Gdeim Izik : L’APS publie des informations erronées qui ont été condamnés par la presse internationale

Dans le cadre de son soutien au front séparatiste du Polisario, l’agence officielle algérienne APS a publié des informations erronées qui n’ont rien à voir avec la réalité. L’article indique que le procès des criminels de « Gdeim Izik » est tout à fait inéquitable.
Or l’équité du procès a été déjà confirmée par les observateurs nationaux et internationaux qui suivent le procès depuis son début, et qui soulignent que toutes les conditions d’un procès équitable sont garanties dans ce dossier. Ainsi, la présence des médias, des observateurs internationaux et des représentants d’organisations non gouvernementales, constitue une preuve ferme de la transparence de ce dossier.

Le portail a également menti en déclarant que les avocats des accusés assistent au procès dans une cage en verre d’où ils ne peuvent pas suivre les débats. Les images du procès publiées dans les journaux et réseaux sociaux prouvent la fausseté de l’information.

Quant au fait que les parents des accusés ont été harcelés devant le tribunal, les forces de l’ordre marocain ont séparé depuis la première audience les familles des victimes des partisans des accusés afin d’éviter tout affrontement entre les deux parties.

Toutes ces allégations tendancieuses lancées par le front séparatiste, sont démenties par plusieurs faits réels qui ne nécessitent ni déclaration ou clarification. Dans la mesure où si ce n’était pas le cas, les observateurs internationaux qui ont une renommée mondiale ne manqueraient pas de noter les irrégularités.

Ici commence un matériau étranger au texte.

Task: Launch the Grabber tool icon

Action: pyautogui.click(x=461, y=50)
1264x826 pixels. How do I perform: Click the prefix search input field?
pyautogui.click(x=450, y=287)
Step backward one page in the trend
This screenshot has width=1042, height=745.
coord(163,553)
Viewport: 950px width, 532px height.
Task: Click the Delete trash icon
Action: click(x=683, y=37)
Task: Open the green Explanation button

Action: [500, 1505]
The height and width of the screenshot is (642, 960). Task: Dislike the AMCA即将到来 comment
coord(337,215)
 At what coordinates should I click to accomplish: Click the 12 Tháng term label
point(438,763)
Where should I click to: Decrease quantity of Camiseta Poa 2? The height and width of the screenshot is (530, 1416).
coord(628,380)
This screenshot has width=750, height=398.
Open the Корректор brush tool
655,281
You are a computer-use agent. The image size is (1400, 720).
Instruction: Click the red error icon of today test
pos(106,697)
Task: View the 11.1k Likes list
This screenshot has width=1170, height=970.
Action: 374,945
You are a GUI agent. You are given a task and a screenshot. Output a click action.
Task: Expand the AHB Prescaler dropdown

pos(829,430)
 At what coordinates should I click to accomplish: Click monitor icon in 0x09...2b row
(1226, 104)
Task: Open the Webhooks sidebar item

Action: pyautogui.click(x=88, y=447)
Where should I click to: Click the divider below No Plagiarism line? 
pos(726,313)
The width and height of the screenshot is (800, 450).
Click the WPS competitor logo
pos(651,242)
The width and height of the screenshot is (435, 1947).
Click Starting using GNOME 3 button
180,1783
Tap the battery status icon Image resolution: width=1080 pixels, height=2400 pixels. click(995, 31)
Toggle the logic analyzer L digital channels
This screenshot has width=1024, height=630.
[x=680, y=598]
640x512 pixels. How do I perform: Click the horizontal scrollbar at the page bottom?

Ce qui n’a pas eu lieu.

Dans ce cadre, “Jean-Claude Martinez”, un observateur français a indiqué, que «le procès se déroule dans des circonstances très normales, et que toutes les conditions sont disponibles pour garantir les droits des accusés et des familles des victimes et ayants droit ». Soulignant que de nombreux pays, notamment la France, la Suisse, l’Espagne et l’Italie, suivent les phases de ce procès, qui «respecte les droits de la défense internationalement reconnus ainsi que les normes judiciaires de la démocratie. »

D’autre part, l’observateur français, M. Seillan a souligné que « Le procès est organisé devant une juridiction de droit commun qui va fonctionner dans le cadre d’une législation tenant compte de l’évolution démocratique du Maroc qui a été consacrée par la nouvelle Constitution de 2011 ». Il a également mentionné les évolutions législatives qui permettent d’inscrire ce procès dans une démarche permettant à toutes les parties (le procureur, la défense et les victimes) d’avoir tous des droits.

Il convient de noter à cet égard, que le début de ce procès a connu une forte présence des familles des victimes, ainsi que des représentants de plusieurs associations des droits de l’homme, des organisations non-gouvernementales et des organisations indépendantes nationales et internationales qui accompagnent et suivent des phases du procès et qui témoignent de l’intégrité et le professionnalisme du système judiciaire marocain dans le traitement de ce dossier.